In the kitchen of Sakana Japanese Food and Soup Restaurant on Monivong Boulevard, Khmer chefs in black and red kimono-style uniforms are busy rolling sushi in bamboo mats that will be sold for a mere 1,000 riel ($0.25) per roll.
Patrons can choose from tamago sushi, kani sushi, California maki, futomaki and sushi furai and enjoy them in a room with Western style high tables, or low tables on the floor for those looking for a more traditional experience.
On the wall of the Japanese-Khmer fusion restaurant are paintings of the iconic Japanese images, including Mount Fuji, sakura flowers, geishas and the 1990s manga series that was popular among Cambodians, Crayon Shin-chan.
Cambodians generally consider Japanese food to be an expensive delicacy of raw food with a plain taste, but Sakana has attempted to adapt the cuisine to Khmer tastes and offers it dishes at a much lower price in a more informal atmosphere.
The restaurant’s owner, Koem Sokuntevy, came up with the idea to offer affordable Japanese-Khmer fusion dishes.
Born into a family of restaurateurs, the 48-year-old has witnessed the growing demand for foreign inspired food among Cambodians.
“Recently, say in the past few years, I’ve seen creativity start to blossom as many restaurateurs have brought inspiration from overseas and more creative dishes have started to appear,” she says.
“I discussed with my chef, who has been working in many big restaurants in Thailand, and we decided on Japanese as Cambodian people consider it a healthy diet.”
Sakana Japanese Food and Soup Restaurant opened in May last year with the vision to offer healthy food to people of all ages and income.
“I decided to open a restaurant serving affordable Japanese food which all people can enjoy. It doesn’t matter if they are students, office workers or government officials. The food here will please all without worrying about the high price to pay,” Sokuntevy says.
Beside serving the 1,000 riel sushi rolls, Sakana Japanese Food and Soup Restaurant also has assorted sushi and sashimi ($12.90 for medium and $22 for a big set) that is enough for a group of three to four people.
On the breakfast and lunch menu, a variety of Udon, such as tempura udon, kamaboko udon, hiyashi somen and many more, are sold at between $2-2.50.
Apart from serving Japanese beer and sake wine, the restaurant serves cocktails such as blue margaritas, tequila, Singapore slings and Long Island ice teas, with a glass costing $2 and a jug costing $6.
Sokuntevy invites customers to try her popular salmon soup hotpot, with a medium set costing $9 and a large one $18 – which includes many types of meat and vegetables.

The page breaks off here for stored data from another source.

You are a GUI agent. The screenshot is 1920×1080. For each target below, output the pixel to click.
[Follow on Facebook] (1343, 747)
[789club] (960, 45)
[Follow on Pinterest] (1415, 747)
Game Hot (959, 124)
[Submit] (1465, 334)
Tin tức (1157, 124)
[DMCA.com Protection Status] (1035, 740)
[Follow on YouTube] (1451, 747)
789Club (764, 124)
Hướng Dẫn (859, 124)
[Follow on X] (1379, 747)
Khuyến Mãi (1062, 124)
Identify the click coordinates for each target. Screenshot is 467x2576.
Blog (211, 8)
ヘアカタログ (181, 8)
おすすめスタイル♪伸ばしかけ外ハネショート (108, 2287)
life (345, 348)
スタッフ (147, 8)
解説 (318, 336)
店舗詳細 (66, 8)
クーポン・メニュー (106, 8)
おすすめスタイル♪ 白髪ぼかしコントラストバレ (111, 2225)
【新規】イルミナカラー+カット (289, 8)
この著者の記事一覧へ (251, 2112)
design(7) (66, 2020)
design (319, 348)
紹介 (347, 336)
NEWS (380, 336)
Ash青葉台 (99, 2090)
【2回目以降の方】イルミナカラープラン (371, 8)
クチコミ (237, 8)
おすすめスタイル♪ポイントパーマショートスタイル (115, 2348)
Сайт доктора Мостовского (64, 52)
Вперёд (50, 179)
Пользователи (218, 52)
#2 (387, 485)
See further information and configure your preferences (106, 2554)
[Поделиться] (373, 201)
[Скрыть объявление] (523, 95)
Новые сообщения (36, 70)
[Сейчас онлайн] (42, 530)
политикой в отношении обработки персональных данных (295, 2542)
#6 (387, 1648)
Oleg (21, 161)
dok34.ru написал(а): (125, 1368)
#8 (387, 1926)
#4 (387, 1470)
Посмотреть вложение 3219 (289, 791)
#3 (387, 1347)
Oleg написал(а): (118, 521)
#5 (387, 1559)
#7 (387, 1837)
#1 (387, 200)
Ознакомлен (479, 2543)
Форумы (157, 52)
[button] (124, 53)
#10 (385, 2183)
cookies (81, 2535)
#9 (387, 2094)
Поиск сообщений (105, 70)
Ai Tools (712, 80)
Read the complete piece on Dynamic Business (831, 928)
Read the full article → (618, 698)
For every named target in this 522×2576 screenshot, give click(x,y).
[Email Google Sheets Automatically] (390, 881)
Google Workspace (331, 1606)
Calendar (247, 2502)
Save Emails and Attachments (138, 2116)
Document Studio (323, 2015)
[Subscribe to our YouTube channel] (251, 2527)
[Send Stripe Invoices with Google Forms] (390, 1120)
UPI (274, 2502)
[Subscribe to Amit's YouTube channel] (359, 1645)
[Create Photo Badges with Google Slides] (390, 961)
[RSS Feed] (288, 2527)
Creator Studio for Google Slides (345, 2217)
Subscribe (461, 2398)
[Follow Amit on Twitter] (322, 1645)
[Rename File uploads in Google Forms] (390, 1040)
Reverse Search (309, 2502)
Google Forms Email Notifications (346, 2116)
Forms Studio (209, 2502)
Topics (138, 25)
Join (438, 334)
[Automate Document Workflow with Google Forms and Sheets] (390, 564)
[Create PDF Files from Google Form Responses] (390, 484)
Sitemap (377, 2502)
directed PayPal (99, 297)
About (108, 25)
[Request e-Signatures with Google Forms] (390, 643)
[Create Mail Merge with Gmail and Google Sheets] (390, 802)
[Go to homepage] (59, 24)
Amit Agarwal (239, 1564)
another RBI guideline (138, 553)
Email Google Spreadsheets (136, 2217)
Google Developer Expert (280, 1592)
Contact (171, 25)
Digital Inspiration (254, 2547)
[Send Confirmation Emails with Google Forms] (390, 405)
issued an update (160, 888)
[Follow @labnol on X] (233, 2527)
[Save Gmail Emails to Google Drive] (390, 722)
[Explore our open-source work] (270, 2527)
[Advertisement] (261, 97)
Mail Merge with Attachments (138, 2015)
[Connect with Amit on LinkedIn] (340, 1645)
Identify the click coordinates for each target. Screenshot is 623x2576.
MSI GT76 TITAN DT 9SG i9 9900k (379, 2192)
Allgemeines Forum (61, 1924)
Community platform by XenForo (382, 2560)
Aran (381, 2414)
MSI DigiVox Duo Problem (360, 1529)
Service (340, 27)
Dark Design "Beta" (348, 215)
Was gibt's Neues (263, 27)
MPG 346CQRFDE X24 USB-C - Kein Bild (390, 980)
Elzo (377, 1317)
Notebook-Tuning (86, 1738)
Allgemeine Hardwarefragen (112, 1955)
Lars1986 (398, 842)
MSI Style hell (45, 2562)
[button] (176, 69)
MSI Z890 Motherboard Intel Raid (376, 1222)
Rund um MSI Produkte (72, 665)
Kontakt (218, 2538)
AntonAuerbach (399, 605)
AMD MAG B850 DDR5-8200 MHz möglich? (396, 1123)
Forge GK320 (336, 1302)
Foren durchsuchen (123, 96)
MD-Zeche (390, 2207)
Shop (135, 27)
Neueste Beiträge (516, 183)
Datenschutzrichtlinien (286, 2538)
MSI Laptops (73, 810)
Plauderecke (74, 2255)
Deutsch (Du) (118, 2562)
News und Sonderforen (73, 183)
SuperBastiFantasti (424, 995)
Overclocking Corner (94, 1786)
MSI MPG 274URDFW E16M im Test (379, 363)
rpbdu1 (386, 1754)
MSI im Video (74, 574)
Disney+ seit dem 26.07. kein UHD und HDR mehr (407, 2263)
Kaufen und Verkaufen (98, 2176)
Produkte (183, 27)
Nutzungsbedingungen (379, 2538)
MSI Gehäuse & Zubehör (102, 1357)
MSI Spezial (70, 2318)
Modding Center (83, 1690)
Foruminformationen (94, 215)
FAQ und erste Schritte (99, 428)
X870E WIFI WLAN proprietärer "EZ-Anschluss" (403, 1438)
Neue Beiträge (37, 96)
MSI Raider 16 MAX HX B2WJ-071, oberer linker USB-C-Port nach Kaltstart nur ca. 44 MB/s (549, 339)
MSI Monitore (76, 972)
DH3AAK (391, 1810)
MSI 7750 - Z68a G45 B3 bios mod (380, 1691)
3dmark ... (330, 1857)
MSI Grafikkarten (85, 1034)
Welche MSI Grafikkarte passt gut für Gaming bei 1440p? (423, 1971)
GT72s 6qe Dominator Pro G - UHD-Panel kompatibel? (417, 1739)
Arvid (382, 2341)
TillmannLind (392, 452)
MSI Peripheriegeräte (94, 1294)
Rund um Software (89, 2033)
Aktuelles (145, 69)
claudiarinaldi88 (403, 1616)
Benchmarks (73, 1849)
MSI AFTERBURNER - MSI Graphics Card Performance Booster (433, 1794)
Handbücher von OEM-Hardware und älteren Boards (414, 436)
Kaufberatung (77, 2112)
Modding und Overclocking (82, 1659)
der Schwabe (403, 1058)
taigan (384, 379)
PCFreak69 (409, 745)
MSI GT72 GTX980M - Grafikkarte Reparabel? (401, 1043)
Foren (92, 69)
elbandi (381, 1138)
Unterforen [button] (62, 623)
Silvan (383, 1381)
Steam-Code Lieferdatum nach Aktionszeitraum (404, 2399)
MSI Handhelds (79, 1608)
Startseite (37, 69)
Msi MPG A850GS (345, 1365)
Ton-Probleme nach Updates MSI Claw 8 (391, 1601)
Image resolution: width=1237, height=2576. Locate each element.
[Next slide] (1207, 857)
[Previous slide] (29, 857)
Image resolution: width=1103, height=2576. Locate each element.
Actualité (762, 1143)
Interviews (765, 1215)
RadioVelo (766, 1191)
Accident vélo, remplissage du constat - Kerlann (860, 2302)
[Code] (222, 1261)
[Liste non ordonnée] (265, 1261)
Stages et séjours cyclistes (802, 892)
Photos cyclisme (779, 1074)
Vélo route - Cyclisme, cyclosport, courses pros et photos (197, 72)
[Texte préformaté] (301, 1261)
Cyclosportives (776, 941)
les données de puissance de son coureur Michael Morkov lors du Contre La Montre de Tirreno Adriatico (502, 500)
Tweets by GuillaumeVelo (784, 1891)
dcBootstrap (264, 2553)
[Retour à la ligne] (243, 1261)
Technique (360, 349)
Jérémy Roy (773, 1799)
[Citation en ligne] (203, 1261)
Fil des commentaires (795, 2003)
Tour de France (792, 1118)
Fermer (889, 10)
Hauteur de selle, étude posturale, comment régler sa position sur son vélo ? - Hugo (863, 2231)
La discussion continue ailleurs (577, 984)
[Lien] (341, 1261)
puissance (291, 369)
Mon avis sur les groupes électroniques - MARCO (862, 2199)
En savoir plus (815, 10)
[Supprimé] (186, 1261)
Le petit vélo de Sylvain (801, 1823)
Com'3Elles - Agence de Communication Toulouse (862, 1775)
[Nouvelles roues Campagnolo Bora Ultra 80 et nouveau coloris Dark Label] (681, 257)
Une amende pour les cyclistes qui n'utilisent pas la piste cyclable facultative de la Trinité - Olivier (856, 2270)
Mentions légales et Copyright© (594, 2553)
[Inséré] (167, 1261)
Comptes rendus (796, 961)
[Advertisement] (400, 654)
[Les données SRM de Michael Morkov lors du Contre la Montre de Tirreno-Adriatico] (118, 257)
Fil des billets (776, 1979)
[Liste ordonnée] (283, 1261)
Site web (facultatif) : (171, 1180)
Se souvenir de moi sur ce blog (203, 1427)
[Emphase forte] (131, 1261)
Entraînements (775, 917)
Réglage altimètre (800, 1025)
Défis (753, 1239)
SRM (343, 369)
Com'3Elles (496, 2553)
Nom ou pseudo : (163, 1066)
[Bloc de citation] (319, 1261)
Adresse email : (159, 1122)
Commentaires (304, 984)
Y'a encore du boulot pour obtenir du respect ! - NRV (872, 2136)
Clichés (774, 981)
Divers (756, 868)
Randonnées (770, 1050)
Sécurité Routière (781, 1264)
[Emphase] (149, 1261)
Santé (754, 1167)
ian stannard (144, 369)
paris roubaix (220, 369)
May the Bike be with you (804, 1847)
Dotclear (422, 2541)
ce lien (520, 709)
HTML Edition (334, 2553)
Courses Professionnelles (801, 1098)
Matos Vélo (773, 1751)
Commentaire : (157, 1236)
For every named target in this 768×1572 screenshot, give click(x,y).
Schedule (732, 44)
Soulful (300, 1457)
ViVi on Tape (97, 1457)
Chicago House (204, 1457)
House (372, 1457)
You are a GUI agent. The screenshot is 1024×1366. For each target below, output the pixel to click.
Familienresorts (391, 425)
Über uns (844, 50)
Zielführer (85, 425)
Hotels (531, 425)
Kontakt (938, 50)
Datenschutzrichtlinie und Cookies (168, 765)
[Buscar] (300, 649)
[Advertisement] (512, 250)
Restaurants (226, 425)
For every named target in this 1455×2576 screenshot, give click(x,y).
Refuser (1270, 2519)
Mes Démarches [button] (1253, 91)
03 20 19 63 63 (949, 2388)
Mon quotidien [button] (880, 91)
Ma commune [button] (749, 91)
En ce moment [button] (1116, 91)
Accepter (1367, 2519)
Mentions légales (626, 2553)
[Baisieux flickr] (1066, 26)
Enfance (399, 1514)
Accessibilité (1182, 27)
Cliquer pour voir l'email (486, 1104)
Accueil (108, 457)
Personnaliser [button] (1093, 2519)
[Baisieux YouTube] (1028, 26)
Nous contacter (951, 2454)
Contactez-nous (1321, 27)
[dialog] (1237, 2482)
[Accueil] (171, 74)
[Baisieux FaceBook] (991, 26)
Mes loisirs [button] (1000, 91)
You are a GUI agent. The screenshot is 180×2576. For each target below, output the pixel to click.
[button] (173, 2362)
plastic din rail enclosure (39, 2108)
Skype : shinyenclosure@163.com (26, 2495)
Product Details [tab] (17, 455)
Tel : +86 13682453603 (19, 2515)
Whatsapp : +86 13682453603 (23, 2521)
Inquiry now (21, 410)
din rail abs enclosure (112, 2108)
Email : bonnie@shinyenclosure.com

“Most important is the taste. It is catered to the Khmer preference, so local people can enjoy the fusion dishes here.
“When thinking about Japanese food, most Cambodian people would definitely first think of raw meat. Here we have wide range of both sashimi and cooked dishes,” Sokuntevy says.
Sokuntevy is already planning to expand and develop her brand.
“In the near future, I’ll expand to more restaurants. More branches are coming, I also welcome people who are on the same page as me to buy my franchise.”
Sakana Japanese Food and Soup is open from 7am to 2am every day. It is located at number 470, Preah Monivong Boulevard, Tonle Bassac district, Phnom Penh.